Трогательно было до слез! Сценку можно было смело рекомендовать для любого самого бразильского сериала как одну из наиболее выигрышных, если б не сам папаша, испортивший все раз и навсегда!

— Ну что, ублюдки, теперь поговорим по-настоящему, без кривляний! — проревел он, поворачиваясь к братьям.

На ублюдков было смешно и жалко смотреть. Они поняли все, но, пораженные неудачей такого масштаба, дружно переживали состояние столбняка. Хотя по внутреннему настрою, несомненно, сильно разнились друг от друга, и это было отпечатано на их лицах. Андрей никак не мог удержать на месте отвалившуюся челюсть, а у Бориса отчаянно слезились глаза.

— Чтоб в Тарасове с этого дня никаких х-хх… «Раев»! Любую контору, от которой будет разить Прибалтикой — российской, латвийской или какой угодно, отныне буду давить в зародыше, обещаю! — Шадов сделал паузу, набрал в грудь воздуха и включился на полную громкость: — Вон отсюда, щенки паршивые! И забудьте, как выглядит Наталья Владимировна, — он сделал эффектную паузу и грянул прямо в лицо Борису: — Шадова!

В этот момент Андрей кинулся вперед, вытянув руки в направлении Наташи — ее лица или горла, времени разбираться у меня не было, потому что вдруг стала я очень занята, стараясь не промахнуться по его голове. Нет, я не промахнулась — как можно! — а поскольку внимание его было обращено не на меня, мой излюбленный боковой удар ноги он принял полностью и отлетел к стене, ухватился за нее руками, мотая ушибленным предметом.

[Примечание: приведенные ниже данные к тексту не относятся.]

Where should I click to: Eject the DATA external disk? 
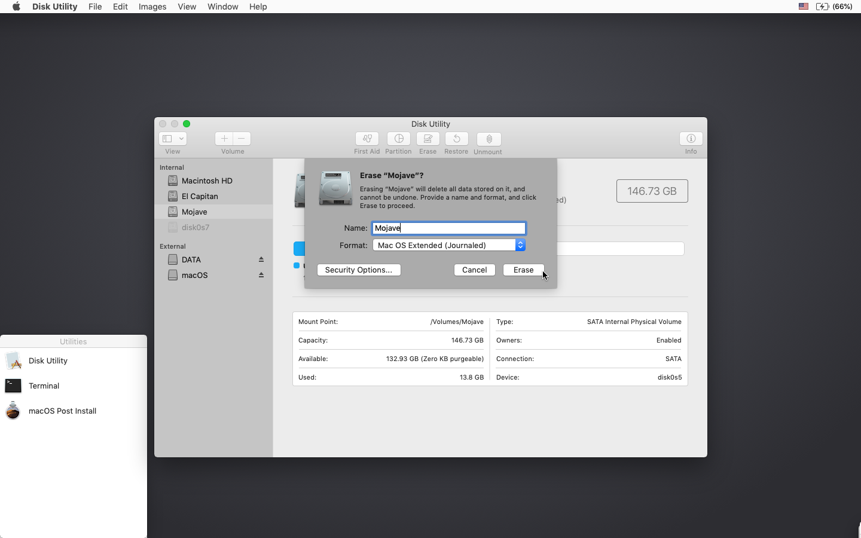pyautogui.click(x=261, y=259)
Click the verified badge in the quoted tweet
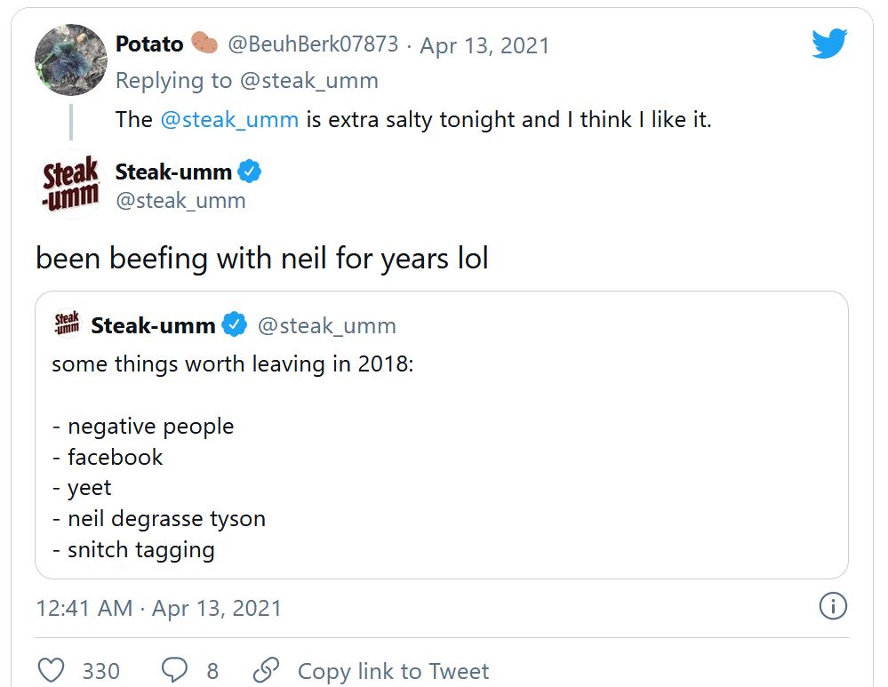The height and width of the screenshot is (687, 888). pyautogui.click(x=233, y=325)
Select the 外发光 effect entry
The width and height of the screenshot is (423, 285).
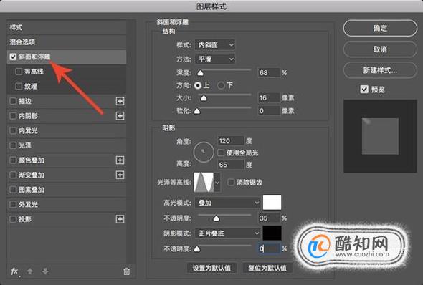point(67,205)
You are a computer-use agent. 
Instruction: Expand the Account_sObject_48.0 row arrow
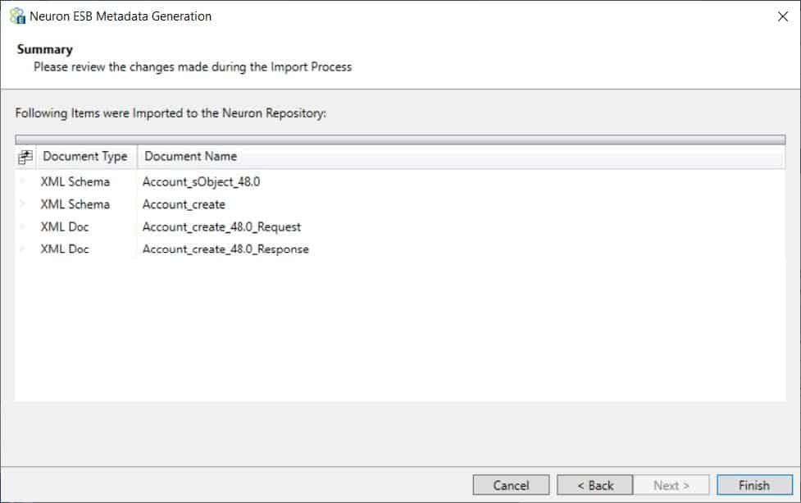[x=22, y=181]
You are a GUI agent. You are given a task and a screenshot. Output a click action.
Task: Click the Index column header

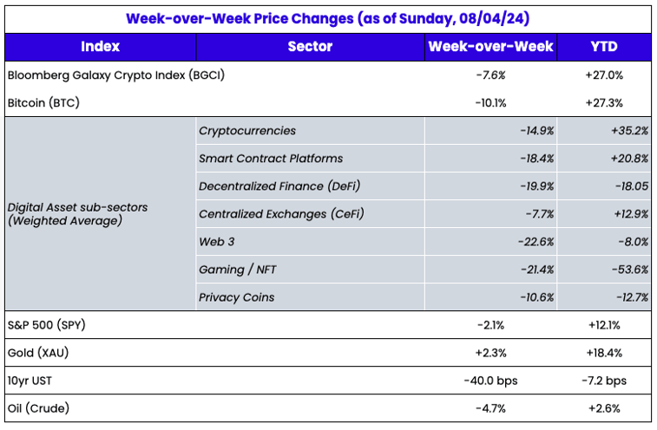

— Ах ты, пес! — прошептал Шадов, шагнул, похоже, одним махом через всю комнату и сгреб не сопротивляющегося Андрея за шиворот, бросил на пол и поволок в прихожую.

Я поняла — сейчас спустит с лестницы.

— Что же делать, а? — пролепетал Борис, обращая ко мне залитое слезами лицо.

Вовремя он спросил, сообразил, наверное, что разгневанный отец, вернувшись, сию минуту примется за него.

— Что делать?

Договаривал он, уже двигаясь к выходу. А на выходе столкнулся с Шадовым и получил, судя по звуку, хорошую затрещину, вышвырнувшую его за дверь. И я была уверена, что это еще не все. Заказчик мой не остановится на этом, но это уже будут его проблемы, совать нос в которые я отнюдь не намерена. Мое дело сделано.

Наташа благополучно приходила в себя, и Владимир Степанович, в соответствии с ее состоянием, менялся на глазах, превращаясь совсем в другого человека. А когда она сумела встать и, придерживаясь стенки, но на своих ногах, ушла в ванную, достал откуда-то бутылку со множеством наклеек и два фужера.

— Выпьем, Татьяна Александровна, за вас с Наташкой!

— Выпьем! — согласилась я с удовольствием. 

Эпилог

Счастливый Аякс, сжимавший в каждой руке по бутылке пива, прошел воротца в чугунной ограде и, загребая ногами в раздолбанных лапотках, двинулся в мою сторону. Матерый ротвейлер, неуклюже резвившийся до этого в мокрой траве газона, будто ждал его появления — вымахнул навстречу и, в несколько прыжков оказавшись рядом, встал перед Венечкой как вкопаный, задрал к нему тупую морду, подобрав в красное жерло пасти широкий, как садово-огородный совок, язык. Под пристальным взглядом зверя Аякс вытянулся, как солдат перед майором, прижал к груди пиво и закрыл глаза. Через газон, трусцой, спешил к ним седенький хозяин пса, потрясая рукой со свернутым в кольца плетеным поводком.